Assessing barriers to breeding wild animals in captivity: European Starling study 2014.

Stress, captivity, and reproduction in a wild bird species.

LINK

Dickens MJ-1, Bentley GE-2.

Author information
1-Department of Integrative Biology, University of California, Berkeley, USA. Electronic address: m.dickens@berkeley.edu.
2-Department of Integrative Biology, University of California, Berkeley, USA; Helen Wills Neuroscience Institute, University of California, Berkeley, USA.

Horm Behav. 2014 Sep 23;66(4):685-693. doi: 10.1016/j.yhbeh.2014.09.011. [Epub ahead of print]

Abstract
In seasonal species, glucocorticoid concentrations are often highest during the breeding season. However, the role of increased hypothalamic-pituitary-adrenal (HPA) activity in the regulation of reproduction remains poorly understood. Our study is the first, to our knowledge, to document reproductive consequences of a non-pharmacological hindrance to seasonal HPA fluctuations. Using wild-caught male and female European starlings (Sturnus vulgaris) housed in an outdoor, semi-natural environment, we divided birds into two mixed-sex groups. One group remained in the outdoor aviary, where starlings breed at the appropriate time of year. The other group was transferred into an indoor flight aviary, where we predicted reproductive suppression to occur. We measured changes in corticosterone (CORT) at baseline and stress-induced concentrations prior to group separation and at the experiment's conclusion. After ten days, the birds showed remarkable differences in breeding behavior and HPA activity. Outdoor birds exhibited increases in baseline and stress-induced CORT and progressed into active breeding (pairing, nest building, egg laying, etc.). In contrast, indoor birds displayed no change in baseline or stress-induced CORT and few signs of active breeding. We found significant sex and treatment effects on expression of HPA and hypothalamic-pituitary-gonadal (HPG) axis elements, suggesting sex-specific regulatory mechanisms. Our data suggest a novel, facilitating role for the HPA axis in the transition between early breeding and active breeding in a wild, seasonal avian species. In addition, understanding how changes in housing condition affect seasonal HPA fluctuations may help alleviate barriers to breeding wild animals in captivity.

• STUDY MATERIAL
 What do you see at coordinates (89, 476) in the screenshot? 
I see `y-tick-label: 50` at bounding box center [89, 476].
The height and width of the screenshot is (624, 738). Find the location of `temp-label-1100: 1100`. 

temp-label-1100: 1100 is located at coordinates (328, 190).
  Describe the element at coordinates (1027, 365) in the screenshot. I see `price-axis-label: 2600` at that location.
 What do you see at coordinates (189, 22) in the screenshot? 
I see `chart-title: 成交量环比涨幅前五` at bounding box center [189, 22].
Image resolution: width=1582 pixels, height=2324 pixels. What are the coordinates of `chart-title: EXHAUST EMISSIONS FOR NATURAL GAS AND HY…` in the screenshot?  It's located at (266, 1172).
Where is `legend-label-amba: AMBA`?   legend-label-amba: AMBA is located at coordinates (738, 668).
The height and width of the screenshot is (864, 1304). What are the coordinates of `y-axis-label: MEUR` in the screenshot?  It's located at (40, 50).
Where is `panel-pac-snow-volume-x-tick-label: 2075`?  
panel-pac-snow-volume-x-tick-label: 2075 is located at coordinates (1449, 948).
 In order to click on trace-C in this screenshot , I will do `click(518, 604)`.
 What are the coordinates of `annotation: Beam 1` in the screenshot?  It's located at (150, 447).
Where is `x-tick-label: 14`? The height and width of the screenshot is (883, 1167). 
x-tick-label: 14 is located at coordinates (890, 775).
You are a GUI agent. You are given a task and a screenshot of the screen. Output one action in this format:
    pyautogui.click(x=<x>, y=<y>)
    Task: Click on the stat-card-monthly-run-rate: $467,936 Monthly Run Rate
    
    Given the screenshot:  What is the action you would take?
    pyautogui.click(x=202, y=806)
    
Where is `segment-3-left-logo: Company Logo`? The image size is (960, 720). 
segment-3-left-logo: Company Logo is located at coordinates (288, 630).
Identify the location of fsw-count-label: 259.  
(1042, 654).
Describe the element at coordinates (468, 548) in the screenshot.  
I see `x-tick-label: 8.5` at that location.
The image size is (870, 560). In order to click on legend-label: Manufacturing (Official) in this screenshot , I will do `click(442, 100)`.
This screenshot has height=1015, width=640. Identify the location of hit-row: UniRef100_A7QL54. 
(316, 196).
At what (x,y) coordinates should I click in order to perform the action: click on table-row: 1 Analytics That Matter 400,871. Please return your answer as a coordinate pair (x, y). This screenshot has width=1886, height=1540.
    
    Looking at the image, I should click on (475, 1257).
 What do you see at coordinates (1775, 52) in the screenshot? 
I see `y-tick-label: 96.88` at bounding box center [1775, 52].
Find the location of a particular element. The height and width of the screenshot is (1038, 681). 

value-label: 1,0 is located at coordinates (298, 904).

• YOUR TASKS
**1)** Quote the starling study from "Assessing barriers to" up to and including "Institute, University of California, Berkeley, USA.".
**2)** In the starling study, where was the group that didn't stay in the outdoor aviary moved?
The records aren't needed for anything here.

• RESULTS OF THE TASKS
**1)**
Assessing barriers to breeding wild animals in captivity: European Starling study 2014.

Stress, captivity, and reproduction in a wild bird species.

LINK

Dickens MJ-1, Bentley GE-2.

Author information
1-Department of Integrative Biology, University of California, Berkeley, USA. Electronic address: m.dickens@berkeley.edu.
2-Department of Integrative Biology, University of California, Berkeley, USA; Helen Wills Neuroscience Institute, University of California, Berkeley, USA.

**2)** Into an indoor flight aviary.